Trata-se de uma gramática do chamado galego-português, tal como se atesta literariamente no corpus de cantigas profanas e religiosas (incluindo, portanto, as extraordinárias Cantigas de Santa Maria de Afonso X) que foram compostas sobretudo na Galiza e em Portugal, entre os finais do século XII e as primeiras décadas do século XIV. Publicado originalmente em italiano, a tradução para galego é da filóloga Mariña Arbor Aldea (Univ. Santiago de Compostela), que a levou a cabo com a principal finalidade de realçar o valor patrimonial da produção trovadoresca para a Galiza atual. É, não obstante, uma edição que interessa a um público mais amplo, dado abordar a matriz linguística e literária ainda hoje compartilhada por galegos e pelos muitos milhões de falantes de português.
A obra compreende um capítulo contextualizador (Marco histórico) seguido de onze secções descritivas distribuídas por três partes. Na primeira, aborda-se a escrita, assinalando-se a dualidade entre «escrita alfonsi» (ou escrita "afonsina") e «escrita dionisina», a sublinhar uma diversidade que conduzirá à diferenciação entre o galego e o português (pp. 45-50). A segunda parte centra-se na fonologia (vocalismo, consonantismo e fenómenos gerais – pp. 43-60); e uma terceira parte, mais extensa, compreende sete secções distribuídas por sete classes morfossintáticas (nome, abrangendo adjetivos e pronomes; numerais; verbo; advérbio; preposições; conjunções; interjeições – pp. 61-162). Completam o volume um prefácio (limiar) do linguista galego Henrique Monteagudo (pp. 9-11), uma lista de abreviaturas e convenções, uma introdução do autor, uma nota da tradutora, um apêndice com quatro textos comentados, uma bibliografia breve (e criteriosa) e um muito útil índice das formas comentadas.

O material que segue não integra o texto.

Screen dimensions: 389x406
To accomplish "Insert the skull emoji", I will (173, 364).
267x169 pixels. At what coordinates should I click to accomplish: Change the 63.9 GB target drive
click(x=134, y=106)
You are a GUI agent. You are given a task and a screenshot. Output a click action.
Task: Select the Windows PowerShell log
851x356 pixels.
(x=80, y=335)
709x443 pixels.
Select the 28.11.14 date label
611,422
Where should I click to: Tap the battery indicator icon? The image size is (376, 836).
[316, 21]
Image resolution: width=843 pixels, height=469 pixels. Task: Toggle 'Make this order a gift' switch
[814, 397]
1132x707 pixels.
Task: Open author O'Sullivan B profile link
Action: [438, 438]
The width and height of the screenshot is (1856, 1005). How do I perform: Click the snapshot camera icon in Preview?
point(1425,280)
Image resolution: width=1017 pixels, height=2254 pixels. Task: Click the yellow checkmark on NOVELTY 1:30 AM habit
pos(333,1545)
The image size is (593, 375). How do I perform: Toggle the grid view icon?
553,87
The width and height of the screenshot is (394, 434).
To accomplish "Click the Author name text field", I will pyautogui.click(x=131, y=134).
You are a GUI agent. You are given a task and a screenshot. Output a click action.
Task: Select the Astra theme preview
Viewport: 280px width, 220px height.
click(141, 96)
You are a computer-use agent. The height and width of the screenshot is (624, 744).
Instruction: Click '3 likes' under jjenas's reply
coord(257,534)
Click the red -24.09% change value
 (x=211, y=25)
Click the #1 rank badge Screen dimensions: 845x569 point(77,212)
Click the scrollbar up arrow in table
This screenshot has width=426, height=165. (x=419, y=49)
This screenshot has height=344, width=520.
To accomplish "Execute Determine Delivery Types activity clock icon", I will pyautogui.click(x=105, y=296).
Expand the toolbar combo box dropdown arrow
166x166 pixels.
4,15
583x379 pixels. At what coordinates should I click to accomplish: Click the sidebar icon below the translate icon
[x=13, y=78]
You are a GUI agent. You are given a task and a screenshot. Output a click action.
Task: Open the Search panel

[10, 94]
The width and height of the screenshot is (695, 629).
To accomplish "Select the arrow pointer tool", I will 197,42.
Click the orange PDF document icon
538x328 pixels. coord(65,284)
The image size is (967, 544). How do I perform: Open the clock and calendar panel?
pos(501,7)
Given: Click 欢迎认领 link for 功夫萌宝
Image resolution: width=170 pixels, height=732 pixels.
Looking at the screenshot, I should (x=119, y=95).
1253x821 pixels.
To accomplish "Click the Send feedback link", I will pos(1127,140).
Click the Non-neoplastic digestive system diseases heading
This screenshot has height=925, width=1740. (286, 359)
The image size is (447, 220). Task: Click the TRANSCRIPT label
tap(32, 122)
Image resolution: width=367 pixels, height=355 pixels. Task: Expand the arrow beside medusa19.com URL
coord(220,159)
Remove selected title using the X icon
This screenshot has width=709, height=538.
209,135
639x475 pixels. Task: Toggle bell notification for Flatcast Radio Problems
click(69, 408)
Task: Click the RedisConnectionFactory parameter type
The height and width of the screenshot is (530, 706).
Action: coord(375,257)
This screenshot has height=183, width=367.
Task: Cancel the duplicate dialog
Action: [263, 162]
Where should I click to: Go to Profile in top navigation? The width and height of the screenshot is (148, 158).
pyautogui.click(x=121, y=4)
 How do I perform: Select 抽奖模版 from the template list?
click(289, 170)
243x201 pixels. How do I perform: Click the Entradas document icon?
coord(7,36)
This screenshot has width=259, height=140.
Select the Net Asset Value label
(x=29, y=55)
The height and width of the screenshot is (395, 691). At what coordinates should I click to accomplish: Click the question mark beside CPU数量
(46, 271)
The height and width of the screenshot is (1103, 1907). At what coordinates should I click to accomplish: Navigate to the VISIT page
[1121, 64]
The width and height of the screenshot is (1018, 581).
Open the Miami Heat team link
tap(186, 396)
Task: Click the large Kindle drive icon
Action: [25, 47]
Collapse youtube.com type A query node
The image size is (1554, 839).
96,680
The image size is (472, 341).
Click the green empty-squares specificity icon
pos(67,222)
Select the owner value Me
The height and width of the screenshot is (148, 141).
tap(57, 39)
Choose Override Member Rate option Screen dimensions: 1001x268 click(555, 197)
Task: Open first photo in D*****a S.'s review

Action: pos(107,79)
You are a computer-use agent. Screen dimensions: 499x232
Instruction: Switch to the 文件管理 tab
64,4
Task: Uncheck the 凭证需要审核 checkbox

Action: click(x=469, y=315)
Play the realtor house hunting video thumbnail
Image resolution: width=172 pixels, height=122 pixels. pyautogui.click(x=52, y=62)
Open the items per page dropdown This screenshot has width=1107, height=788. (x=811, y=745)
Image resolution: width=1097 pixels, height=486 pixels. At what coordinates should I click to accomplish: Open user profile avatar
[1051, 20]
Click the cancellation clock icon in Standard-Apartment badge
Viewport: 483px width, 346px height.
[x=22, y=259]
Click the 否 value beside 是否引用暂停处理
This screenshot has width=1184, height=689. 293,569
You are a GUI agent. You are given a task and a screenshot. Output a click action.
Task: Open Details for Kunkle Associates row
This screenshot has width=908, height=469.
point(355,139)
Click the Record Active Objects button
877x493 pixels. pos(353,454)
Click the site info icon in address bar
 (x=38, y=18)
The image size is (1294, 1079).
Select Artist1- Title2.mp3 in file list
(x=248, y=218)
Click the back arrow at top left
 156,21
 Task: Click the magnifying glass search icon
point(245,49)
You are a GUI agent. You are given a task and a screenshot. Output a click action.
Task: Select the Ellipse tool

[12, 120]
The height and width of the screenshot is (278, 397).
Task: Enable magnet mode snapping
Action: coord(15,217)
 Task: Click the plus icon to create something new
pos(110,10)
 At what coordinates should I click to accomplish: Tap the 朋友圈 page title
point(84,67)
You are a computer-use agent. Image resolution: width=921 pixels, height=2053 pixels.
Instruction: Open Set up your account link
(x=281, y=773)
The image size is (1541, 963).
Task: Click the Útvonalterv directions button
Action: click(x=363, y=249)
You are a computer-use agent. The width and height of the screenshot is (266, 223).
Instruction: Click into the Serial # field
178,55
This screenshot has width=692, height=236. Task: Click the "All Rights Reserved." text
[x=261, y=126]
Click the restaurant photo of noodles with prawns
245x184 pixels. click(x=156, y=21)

Com uma dedicatória a dois incansáveis estudiosos da expressão literária galego-portuguesa – Giulia Lanciani (1935-2018) e Giusepe Tavani (1924-2019) –, Pär Larson concretiza assim a intenção de pôr ao alcance dos alunos universitários de filologia românica não uma gramática histórica, mas, sim, uma breve gramática descritiva facilitadora da leitura e da compreensão da lírica medieval da Galiza e de Portugal. O propósito não será totalmente novo, se se considerarem, por exemplo, as páginas que à língua das cantigas galego-portuguesas dedicou Maria Ana Ramos em A Lírica Galego-Portuguesa (Lisboa, Editorial Comunicação, 1983, pp. 81-118). Mas o formato e a qualidade da síntese tornam imprescindível o livro do investigador sueco para um conhecimento frutuoso desse património brilhante e, sem dúvida, galego da língua portuguesa.